Determining the correct electronic structure of ${\mathrm{U}}_{3}{\mathrm{O}}_{8}$ remains a formidable experimental and theoretical challenge. In the low-temperature phase, two crystallographic U sites are separated into a distinct 2U(V)$+1\mathrm{U}$(VI) oxidation configuration. At low temperatures, the U(V) sites form a distorted honeycomb lattice, but the U(VI) sit on a triangular sublattice, suggesting potential for magnetic frustration effects. The spin configuration of the unpaired $f$ electrons on the U(V) sites is likely antiferromagnetic (AFM) from susceptibility measurements, but this has not been confirmed.
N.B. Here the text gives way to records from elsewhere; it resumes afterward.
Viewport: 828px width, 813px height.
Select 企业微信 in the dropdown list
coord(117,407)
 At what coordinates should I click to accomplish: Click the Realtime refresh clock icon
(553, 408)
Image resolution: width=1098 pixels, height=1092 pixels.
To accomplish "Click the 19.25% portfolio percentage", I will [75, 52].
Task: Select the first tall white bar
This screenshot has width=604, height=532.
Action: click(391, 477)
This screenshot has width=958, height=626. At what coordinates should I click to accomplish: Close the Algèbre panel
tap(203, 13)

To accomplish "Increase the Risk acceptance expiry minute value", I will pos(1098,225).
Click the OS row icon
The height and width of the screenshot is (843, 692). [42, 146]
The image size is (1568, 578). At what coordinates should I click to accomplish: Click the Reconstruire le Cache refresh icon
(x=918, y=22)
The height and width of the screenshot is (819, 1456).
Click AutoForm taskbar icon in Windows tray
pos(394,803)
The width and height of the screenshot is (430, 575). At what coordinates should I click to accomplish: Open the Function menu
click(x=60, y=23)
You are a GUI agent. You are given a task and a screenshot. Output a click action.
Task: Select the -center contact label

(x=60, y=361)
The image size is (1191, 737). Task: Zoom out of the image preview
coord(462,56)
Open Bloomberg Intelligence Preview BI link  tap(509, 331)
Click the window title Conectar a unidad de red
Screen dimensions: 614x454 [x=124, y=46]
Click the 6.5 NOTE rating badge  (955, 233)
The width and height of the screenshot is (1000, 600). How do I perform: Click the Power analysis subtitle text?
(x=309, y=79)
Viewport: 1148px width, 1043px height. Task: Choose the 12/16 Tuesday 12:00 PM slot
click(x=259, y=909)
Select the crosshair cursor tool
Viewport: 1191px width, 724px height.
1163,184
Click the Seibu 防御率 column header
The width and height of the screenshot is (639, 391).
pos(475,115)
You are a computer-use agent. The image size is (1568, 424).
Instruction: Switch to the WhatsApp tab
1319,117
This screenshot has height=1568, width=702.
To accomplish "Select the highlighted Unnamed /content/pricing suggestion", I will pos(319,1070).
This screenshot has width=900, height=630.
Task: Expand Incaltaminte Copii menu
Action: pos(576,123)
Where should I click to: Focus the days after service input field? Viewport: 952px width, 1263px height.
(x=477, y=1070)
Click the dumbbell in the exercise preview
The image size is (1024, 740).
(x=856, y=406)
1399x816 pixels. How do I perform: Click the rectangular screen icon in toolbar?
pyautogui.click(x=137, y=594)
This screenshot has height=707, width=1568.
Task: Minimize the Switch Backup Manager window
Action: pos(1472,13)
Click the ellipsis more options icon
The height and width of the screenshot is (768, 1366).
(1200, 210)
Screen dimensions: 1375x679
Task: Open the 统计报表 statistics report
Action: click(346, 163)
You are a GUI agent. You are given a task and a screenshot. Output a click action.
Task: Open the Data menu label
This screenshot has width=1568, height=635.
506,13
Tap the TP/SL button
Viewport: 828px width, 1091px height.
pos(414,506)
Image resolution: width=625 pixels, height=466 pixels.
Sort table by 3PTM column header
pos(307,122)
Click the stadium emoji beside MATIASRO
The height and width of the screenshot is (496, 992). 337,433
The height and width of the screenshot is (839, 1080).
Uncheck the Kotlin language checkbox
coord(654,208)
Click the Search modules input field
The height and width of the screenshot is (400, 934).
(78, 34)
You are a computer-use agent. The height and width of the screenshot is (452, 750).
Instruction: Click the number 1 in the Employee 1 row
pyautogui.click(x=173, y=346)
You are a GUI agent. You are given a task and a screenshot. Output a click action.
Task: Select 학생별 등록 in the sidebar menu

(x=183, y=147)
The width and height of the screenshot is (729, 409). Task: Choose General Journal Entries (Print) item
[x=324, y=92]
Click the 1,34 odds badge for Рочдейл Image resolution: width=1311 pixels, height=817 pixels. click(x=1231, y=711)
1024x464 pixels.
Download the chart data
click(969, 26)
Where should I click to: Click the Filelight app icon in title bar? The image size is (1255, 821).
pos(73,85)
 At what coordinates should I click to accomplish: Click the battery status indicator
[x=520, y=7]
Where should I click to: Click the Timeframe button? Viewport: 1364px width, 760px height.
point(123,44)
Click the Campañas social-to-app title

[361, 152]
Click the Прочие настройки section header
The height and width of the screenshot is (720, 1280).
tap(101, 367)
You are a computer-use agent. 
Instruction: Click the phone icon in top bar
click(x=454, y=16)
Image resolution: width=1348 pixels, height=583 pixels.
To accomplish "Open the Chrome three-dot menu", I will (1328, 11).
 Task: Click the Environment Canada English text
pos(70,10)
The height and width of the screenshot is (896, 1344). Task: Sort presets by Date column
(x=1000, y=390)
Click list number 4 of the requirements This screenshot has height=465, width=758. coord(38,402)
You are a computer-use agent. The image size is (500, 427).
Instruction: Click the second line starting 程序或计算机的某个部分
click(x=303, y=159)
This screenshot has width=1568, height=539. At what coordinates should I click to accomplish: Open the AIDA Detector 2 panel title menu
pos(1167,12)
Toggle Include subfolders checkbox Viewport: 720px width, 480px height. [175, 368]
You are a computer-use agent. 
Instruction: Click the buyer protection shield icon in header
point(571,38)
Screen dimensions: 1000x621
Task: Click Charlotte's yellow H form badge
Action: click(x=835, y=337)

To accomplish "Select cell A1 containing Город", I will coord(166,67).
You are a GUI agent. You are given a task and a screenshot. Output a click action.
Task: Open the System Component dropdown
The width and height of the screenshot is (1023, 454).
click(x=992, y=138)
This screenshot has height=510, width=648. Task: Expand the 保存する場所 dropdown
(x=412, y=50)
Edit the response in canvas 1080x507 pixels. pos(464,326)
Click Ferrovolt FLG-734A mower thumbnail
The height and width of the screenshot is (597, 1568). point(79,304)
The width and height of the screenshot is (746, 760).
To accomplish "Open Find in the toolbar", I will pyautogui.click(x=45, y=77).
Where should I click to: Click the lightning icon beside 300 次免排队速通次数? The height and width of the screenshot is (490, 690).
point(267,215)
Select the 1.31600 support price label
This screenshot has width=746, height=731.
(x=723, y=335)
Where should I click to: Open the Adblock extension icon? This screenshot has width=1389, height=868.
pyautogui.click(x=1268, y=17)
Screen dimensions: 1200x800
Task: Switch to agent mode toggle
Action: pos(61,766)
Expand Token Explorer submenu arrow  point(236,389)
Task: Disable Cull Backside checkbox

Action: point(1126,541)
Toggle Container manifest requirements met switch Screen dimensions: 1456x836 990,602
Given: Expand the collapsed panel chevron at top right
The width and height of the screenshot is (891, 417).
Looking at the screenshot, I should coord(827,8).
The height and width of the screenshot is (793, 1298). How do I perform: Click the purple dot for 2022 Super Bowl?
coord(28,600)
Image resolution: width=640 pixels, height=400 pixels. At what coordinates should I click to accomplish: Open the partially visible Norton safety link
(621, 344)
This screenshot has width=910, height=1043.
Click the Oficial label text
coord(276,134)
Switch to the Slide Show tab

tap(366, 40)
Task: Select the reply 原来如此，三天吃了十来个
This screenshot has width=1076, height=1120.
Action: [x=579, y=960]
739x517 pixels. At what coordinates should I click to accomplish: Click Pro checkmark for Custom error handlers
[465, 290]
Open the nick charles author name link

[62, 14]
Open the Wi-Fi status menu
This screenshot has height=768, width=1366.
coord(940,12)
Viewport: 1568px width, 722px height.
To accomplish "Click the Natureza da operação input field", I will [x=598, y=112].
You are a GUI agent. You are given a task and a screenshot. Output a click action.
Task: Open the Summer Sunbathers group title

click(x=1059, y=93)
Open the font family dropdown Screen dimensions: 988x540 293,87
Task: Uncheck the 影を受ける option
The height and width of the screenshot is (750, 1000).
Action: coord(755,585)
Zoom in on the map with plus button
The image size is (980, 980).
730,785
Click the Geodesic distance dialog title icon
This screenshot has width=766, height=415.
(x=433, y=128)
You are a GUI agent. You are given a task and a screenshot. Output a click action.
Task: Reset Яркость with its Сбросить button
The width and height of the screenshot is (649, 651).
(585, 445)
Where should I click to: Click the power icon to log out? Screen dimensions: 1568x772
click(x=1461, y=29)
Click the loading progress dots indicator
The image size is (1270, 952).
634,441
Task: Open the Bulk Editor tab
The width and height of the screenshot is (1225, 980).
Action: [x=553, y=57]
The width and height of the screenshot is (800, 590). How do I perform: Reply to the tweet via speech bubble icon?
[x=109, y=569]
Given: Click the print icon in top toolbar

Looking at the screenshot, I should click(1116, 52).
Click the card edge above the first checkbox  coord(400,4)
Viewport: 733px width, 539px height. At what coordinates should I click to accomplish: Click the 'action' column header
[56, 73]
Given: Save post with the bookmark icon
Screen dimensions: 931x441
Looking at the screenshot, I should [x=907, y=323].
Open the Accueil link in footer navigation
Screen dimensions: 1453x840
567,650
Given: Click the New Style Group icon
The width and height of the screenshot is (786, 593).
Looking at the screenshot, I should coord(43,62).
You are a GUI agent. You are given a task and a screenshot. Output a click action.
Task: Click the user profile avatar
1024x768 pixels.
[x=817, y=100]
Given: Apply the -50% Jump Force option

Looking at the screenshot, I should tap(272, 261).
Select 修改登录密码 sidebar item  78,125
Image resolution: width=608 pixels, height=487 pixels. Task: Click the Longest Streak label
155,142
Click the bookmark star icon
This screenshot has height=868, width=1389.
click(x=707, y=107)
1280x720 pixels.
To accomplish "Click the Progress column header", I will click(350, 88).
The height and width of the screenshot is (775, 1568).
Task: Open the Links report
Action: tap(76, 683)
Here, we present a neutron scattering investigation of the structure and dynamics of ${\mathrm{U}}_{3}{\mathrm{O}}_{8}$ from 1.7 to 600 K. We confirm static AFM ordering onset at between 22 and 25 K, which is present down to at least 1.7 K with AFM peaks corresponding to [0.5 1 1] and [0.5 2 2] in the orthorhombic phase. These measurements rule out static AFM order along the $a$ axis of the $Amm2$ phase, a configuration previously suggested by theory. Above 100 K a quasielastic scattering channel opens that we speculate arises from a lattice relaxation response to thermally activated electron hopping. This term does not conform to a magnetic form factor, so it is not related to spin relaxations. If correct, this mechanism stabilizes a continuous valence transition from $2\mathrm{U}(\mathrm{V})+1\mathrm{U}(\mathrm{VI})$ in the low-temperature ($T<600$ K) orthorhombic phase to the hexagonal phase that contains only one degenerate U site, wherein the U valence can be dynamically stabilized between $\mathrm{U}(\mathrm{V})\ensuremath{\leftrightarrow}\mathrm{U}(\mathrm{VI})$ by phonon-assisted electron hopping.